» **What you need to do**
Retype everything in the post about the Korean War from "- The American" down to "for civilian casualties.".

» **Selected passage**
###
Remember No Gun Ri, Jeju, Yeosun, and the countless other instances of mass extermination by the U.S.
Reblogging this because most of my followers probably don’t know about this and this is important regardless of whether or not you’re Korean. SERIOUSLY, READ THIS. This is important if you’re an American (well, in my opinion, it’s important even if you’re not) and if you want to better understand why, aside from the obvious, the U.S. and North Korea don’t get along and why the DPRK hates the U.S so much.
I’m going to condense this into bullets and put the main points in bold because I know that if this is super long, you guys are definitely going all TL;DR and scroll past this post. Anyway, if you have any questions, feel free to ask and I’ll try to answer to the best of my limited knowledge:
- The U.S., not Korea, was completely responsible for splitting Korea into two, which everyone in Korea wanted to avoid. This happened in 1945 at the end of WWII with the surrender of Japan (not with the 1953 Korean War armistice which basically just reaffirmed things that were already in place).
- Yes, armistice, not treaty. Even though it’s been 63 years since the start of the war (and 60 since the armistice), the war has never officially ended. The two Koreas are technically still at war. This explains the South’s mandatory military service required of all their male citizens and why, if the North declares war, it’s a continuation of an existing war rather than a completely new one.
- The U.S. is also partially at fault for the Korean War happening. After WWII, they put those who were in power during colonial rule back into influential positions in the South, pissing off a lot of people in the North for a lot of reasons, namely that many of these people were Japanese sympathizers or collaborators. Basically, they put the old Japanese machinery back into place and if you know anything of the Japanese occupation of Korea, you’ll know why they were angry. It’s also why the North didn’t see the South’s government as legitimate. Yeah, somehow the U.S. thought it was a great idea to put people who supported their enemies during the war in power again.
- The American strategy during the Korean War was to wipe out all life in tactical locality. They carpet-bombed the North with bombs and napalm with next to no concern for civilian casualties.
- According to U.S. Air Force estimates, “the scale of urban destruction quite exceeded that in Germany and Japan.” Yes, you read correctly. Feel free to go “WTH?” especially considering how tiny North Korea is (46,541 sq. miles). It’s about the same size as Pennsylvania (46,055 sq. miles). Compare that to Germany (137,800 sq. miles) and Japan (145,925 sq. miles).
###
Text and element-pointing records:

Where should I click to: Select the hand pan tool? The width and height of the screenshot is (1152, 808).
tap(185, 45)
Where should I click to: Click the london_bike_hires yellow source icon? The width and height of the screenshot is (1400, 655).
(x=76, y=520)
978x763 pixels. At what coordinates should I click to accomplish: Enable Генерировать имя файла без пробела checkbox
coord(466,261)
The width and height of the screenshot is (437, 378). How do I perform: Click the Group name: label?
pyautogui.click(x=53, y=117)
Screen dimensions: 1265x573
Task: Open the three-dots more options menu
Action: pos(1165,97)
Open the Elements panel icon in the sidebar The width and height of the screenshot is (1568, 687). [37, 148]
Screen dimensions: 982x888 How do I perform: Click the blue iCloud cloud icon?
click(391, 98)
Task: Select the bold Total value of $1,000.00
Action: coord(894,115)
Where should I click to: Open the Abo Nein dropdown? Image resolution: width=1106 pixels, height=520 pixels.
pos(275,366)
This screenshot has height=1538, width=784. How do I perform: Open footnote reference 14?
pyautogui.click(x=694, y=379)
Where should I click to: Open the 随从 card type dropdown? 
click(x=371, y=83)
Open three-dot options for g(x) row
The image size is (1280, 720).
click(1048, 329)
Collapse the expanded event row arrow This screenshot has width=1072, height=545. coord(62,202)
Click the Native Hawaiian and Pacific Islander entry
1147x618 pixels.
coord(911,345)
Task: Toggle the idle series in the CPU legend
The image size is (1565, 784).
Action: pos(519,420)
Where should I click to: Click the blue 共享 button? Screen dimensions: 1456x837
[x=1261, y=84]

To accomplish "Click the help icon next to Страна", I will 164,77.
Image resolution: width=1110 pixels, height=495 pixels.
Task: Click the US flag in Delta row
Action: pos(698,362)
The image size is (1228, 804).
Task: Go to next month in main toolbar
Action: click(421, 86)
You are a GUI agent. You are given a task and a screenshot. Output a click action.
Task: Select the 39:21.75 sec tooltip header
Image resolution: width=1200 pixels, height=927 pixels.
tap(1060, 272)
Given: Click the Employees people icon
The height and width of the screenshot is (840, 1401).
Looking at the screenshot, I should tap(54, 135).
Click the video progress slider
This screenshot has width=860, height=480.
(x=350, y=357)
###
» **Reply**
- The American strategy during the Korean War was to wipe out all life in tactical locality. They carpet-bombed the North with bombs and napalm with next to no concern for civilian casualties.